# Sport dog Gonia comp clear



## David Lo Buono (Apr 6, 2005)

I guess sport dog has taken over the Roy Gonia whistle line???


I just recieved 2 RG competetion clear w/pea(sport dog logo on the side???) whistles the other day..............HORRID!


sounds like I have a "pealess" the pea is getting stuck all the time VERY annoying!

thumbs down!


----------



## schb02 (Feb 21, 2010)

I bought a couple and they sound bad! Pea sticks allot. Went back to my old ones.....


----------



## David Lo Buono (Apr 6, 2005)

schb02 said:


> I bought a couple and they sound bad! Pea sticks allot.
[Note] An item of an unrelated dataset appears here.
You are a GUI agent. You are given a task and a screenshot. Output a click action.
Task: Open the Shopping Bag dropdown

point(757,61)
Went back to my old ones.....


If i didn't loose/misplace the lanyard I MADE 10 years ago...I'd still be using my old ones!
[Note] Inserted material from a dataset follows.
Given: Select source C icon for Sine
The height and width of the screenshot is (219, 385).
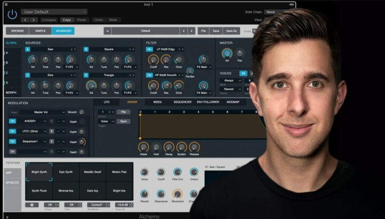Looking at the screenshot, I should click(x=28, y=75).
just got done doing swim by.......I hate these whistles


----------



## troy schwab (Mar 9, 2010)

I thought it was just the one i bought......LOL Any good smaller frame whistles, that anyone could recommend? Thanks


----------



## Rick Hall (Jan 21, 2003)

Just remove the wayward pea, and you'll have a fine "smaller frame whistle".

Some folks cut or pick them apart in the whistle, but the glued side panels pop out so easily that that's the route I take to remove the pea, and then super glue the panel back. None of my clear Gonia's, regular "competition" or "mega" still have their peas.

But if you're looking for a LOUD "smaller" whistle (that will still tone down and offer inflection), you might want to give Acme's T-2000 a whirl. That's the whistle on my hunting call lanyard, so the small-package volume is there when I need it - but I'm sure those beside me in the blind appreciate my making a megaphone of my hands before I do any serious wind-bucking with it.


----------



## louisianadukdog (Mar 22, 2006)

Yep...they Suck!!!!


----------



## MikeB (Jan 9, 2009)

Send it back and notify the company you bought it from. They may not be aware of the problem. 

My line is always... I am sure you didn't intend to sell such a poor quality product to your loyal customers.


----------



## schb02 (Feb 21, 2010)

MikeB said:


> Send it back and notify the company you bought it from. They may not be aware of the problem.
> 
> My line is always... I am sure you didn't intend to sell such a poor quality product to your loyal customers.


I sent an e-mail to Sportdog telling them about the sticking peas and they stated that this is the first time this issue has been brought to there attention and that it is probably because of moisture. So in other words if you are having issues with the whistles send them an e-mail so they know more people other than me are having issues with the whistle.


----------



## Eric Fryer (May 23, 2006)

schb02 said:


> I sent an e-mail to Sportdog telling them about the sticking peas and they stated that this is the first time this issue has been brought to there attention and that it is probably because of moisture.


How is it that they have a solution for you so quickly and easily if you are the first person to complain? Sounds like they are fully aware of the problem, or are just trying to give you an answer to get you to go away.


----------



## schb02 (Feb 21, 2010)

Eric Fryer said:


> How is it that they have a solution for you so quickly and easily if you are the first person to complain? Sounds like they are fully aware of the problem, or are just trying to give you an answer to get you to go away.


I agree with them that moisture does lock the pea up but when it locks up all the time it is not a moisture problem. What ever they changed when they put there name on the whistle is causing the issue. Not sure what that is but I wish I knew.


----------